What you have to do: Output only the stretch of the listing that starts at the line containing "This screenshot has width=1568, height=784." and ends at the line containing "Task: Click the Siliconvalley.center", reproduced exactly with both ends.

Record excerpts:
::::
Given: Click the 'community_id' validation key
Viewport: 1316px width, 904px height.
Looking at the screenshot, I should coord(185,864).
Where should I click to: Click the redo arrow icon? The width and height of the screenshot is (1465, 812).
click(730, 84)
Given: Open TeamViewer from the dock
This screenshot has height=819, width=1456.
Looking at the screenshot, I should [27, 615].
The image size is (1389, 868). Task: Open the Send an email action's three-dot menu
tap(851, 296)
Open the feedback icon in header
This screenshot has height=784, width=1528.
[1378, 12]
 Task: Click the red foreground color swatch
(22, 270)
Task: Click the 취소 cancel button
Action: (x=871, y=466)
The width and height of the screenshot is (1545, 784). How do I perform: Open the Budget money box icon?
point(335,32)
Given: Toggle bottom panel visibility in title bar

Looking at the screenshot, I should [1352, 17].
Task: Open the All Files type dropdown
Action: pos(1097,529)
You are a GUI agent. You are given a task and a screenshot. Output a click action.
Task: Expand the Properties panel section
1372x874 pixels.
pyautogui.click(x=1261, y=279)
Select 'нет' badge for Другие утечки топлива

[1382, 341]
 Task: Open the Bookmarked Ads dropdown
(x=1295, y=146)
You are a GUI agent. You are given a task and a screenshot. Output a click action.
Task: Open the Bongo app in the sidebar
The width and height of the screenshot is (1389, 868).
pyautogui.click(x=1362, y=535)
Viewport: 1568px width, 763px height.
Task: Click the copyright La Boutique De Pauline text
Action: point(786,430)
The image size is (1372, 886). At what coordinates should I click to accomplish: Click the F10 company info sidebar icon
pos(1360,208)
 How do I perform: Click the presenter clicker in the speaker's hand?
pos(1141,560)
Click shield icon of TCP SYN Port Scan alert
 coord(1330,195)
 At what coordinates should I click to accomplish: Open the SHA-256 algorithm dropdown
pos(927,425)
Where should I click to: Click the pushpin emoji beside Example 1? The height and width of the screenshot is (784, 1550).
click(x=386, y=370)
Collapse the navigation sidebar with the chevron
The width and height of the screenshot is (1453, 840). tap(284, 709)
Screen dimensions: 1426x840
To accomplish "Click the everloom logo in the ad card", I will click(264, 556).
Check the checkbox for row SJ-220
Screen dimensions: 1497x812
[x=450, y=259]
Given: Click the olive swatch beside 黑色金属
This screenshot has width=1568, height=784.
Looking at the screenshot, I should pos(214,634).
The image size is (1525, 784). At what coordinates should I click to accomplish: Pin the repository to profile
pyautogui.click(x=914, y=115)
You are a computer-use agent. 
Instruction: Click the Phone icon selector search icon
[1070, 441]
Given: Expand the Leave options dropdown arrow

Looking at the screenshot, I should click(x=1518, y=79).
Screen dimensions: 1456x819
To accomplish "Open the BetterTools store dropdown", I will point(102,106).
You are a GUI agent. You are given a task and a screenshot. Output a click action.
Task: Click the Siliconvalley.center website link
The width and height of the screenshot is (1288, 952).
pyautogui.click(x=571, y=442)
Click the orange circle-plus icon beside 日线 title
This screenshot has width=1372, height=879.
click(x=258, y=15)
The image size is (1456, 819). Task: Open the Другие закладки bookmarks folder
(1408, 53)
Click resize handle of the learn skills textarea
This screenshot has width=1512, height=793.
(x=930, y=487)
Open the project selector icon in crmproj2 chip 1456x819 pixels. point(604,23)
::::
Your solution:
This screenshot has width=1568, height=784.
Looking at the screenshot, I should pos(214,634).
The image size is (1525, 784). At what coordinates should I click to accomplish: Pin the repository to profile
pyautogui.click(x=914, y=115)
You are a computer-use agent. 
Instruction: Click the Phone icon selector search icon
[1070, 441]
Given: Expand the Leave options dropdown arrow

Looking at the screenshot, I should click(x=1518, y=79).
Screen dimensions: 1456x819
To accomplish "Open the BetterTools store dropdown", I will point(102,106).
You are a GUI agent. You are given a task and a screenshot. Output a click action.
Task: Click the Siliconvalley.center website link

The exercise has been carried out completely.